== Задания к выполнению ==
a - Пожалуйста, извлеките из фрагмента о содержании образования без изменений часть, которая открывается словами, содержащими «Актуализация феноменологической проблематики», и завершается словами «и самоосуществление [14].».
b - Перечислите критерии, на основании которых в исследовании М. В. Булаевой классифицируются модели содержания, согласно фрагменту о содержании образования.

== Выбранный фрагмент ==
────────────────────────────────────────

В условиях фактического отказа от исследования путей и перспектив трансформации самого понятия «содержание образования» в изменяющемся мире большинство научных статей, посвященных содержанию образования, представляют различные способы классификации и систематизации содержания образования. Так, в исследовании М. В. Булаевой [6] предлагается классификация моделей содержания на основании трех критериев: 1) субъекта управления образованием; 2) субъекта реализации процесса обучения и 3) результата обучения. В исследовании Н. А. Вершининой [7] канон, включающий дидактический формализм, дидактический материализм, дидактический прагматизм и культурологический подход к содержанию М. Н. Скаткина – И. Я. Лернера – В. В. Краевского [8], дополняется теорией содержания А. В. Хуторского11, однако и в этом случае «накопительно-перечислительный подход» оказывается непреодоленным.
В исследованиях И. А. Андреевой [9] и Я. А. Павловой [10] проблема содержания образования соотносится с множеством относительно новых концептов: образовательной средой, образовательным пространством; смыслами и ценностями, личностными доминантами, компетентностным и культурологическим подходами, социальным опытом, педагогическим мировоззрением и т. д. Между тем в исследовании Я. А. Павловой содержится важная идея, к которой мы склонны отнестись со всей серьезностью: содержание образования есть феномен, следствием чего является актуализация традиции философской феноменологии для его прояснения12. В каком-то смысле феноменологическая рефлексия оказывается одним из немногих оснований достижения целостности содержания образования, альтернативой которой остается установка на обусловленность содержания образования историческими эпохами, культурными контекстами и биографиями авторов, что приводит к несопоставимости взглядов на содержание и неизбежной редукции проблемы содержания к набору «исторических прототипов».
Актуализация феноменологической проблематики в понимании и построении содержания образования предполагает первоочередное обращение к экзистенциальной аналитике нашего присутствия (Dasein) в сфере образования как источнику содержания образования, а возникающие в этой связи формы оказываются в теснейшей связи с модальностями человеческого бытия: миф [11], перформанс [12], Присутствие / Dasein [13], смыслы и самоосуществление [14].
Любое качественное исследование в сфере социально-гуманитарных наук представляет собой попытку реконструкции субъективного мира, внутренней реальности человеческого выбора, однако в этом отношении феноменологическое исследование ‒ наиболее радикальный вариант исследования, обращенный к самим истокам человеческих интенций и культурных форм.

────────────────────────────────────────

== Исходные строки ==
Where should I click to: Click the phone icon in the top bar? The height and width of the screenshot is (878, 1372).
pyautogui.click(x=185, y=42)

────────────────────────────────────────

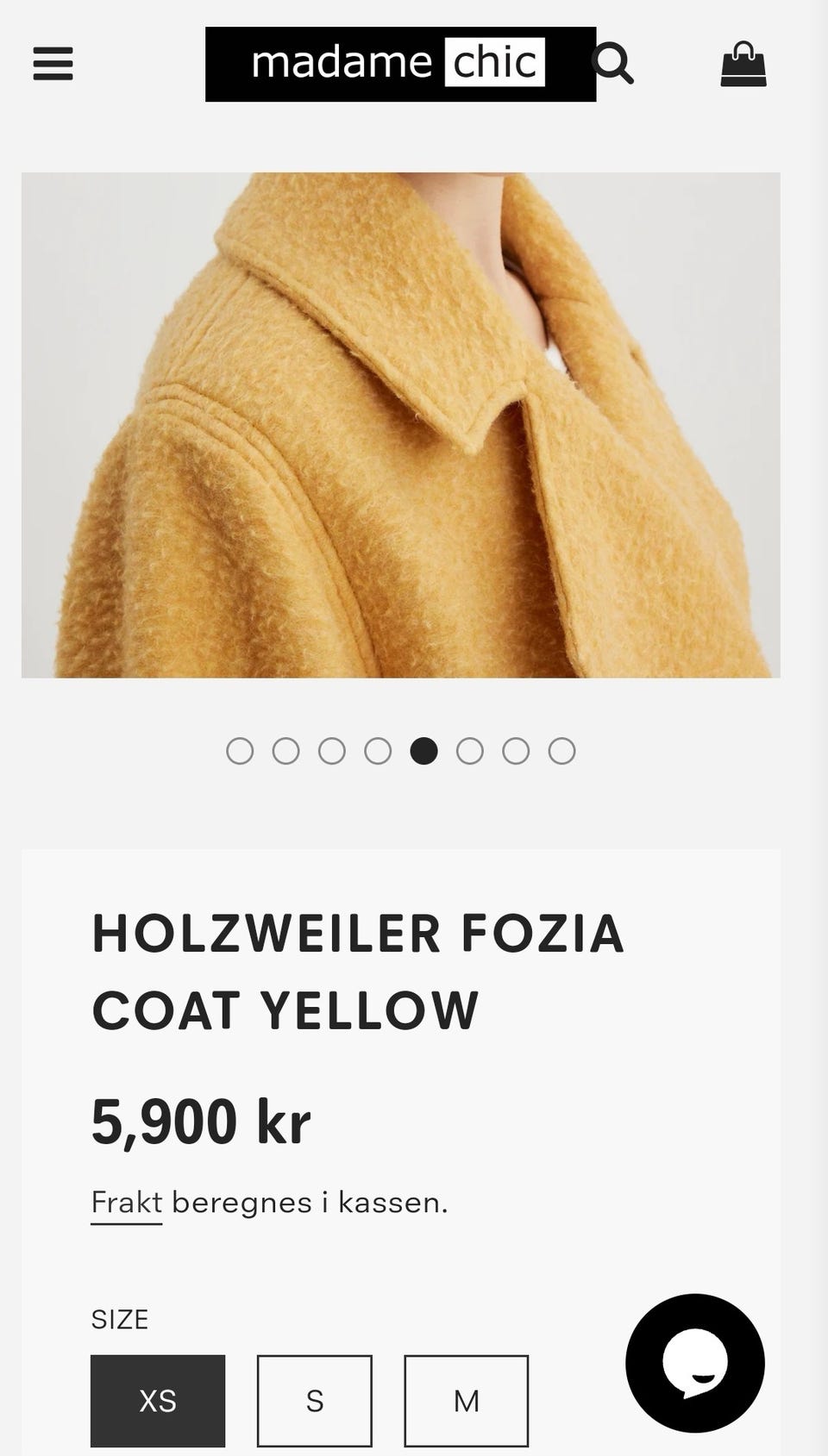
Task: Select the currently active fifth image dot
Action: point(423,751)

────────────────────────────────────────

== Ответы по заданиям ==
a -
Актуализация феноменологической проблематики в понимании и построении содержания образования предполагает первоочередное обращение к экзистенциальной аналитике нашего присутствия (Dasein) в сфере образования как источнику содержания образования, а возникающие в этой связи формы оказываются в теснейшей связи с модальностями человеческого бытия: миф [11], перформанс [12], Присутствие / Dasein [13], смыслы и самоосуществление [14].

b -
1) субъект управления образованием;
2) субъект реализации процесса обучения;
3) результат обучения.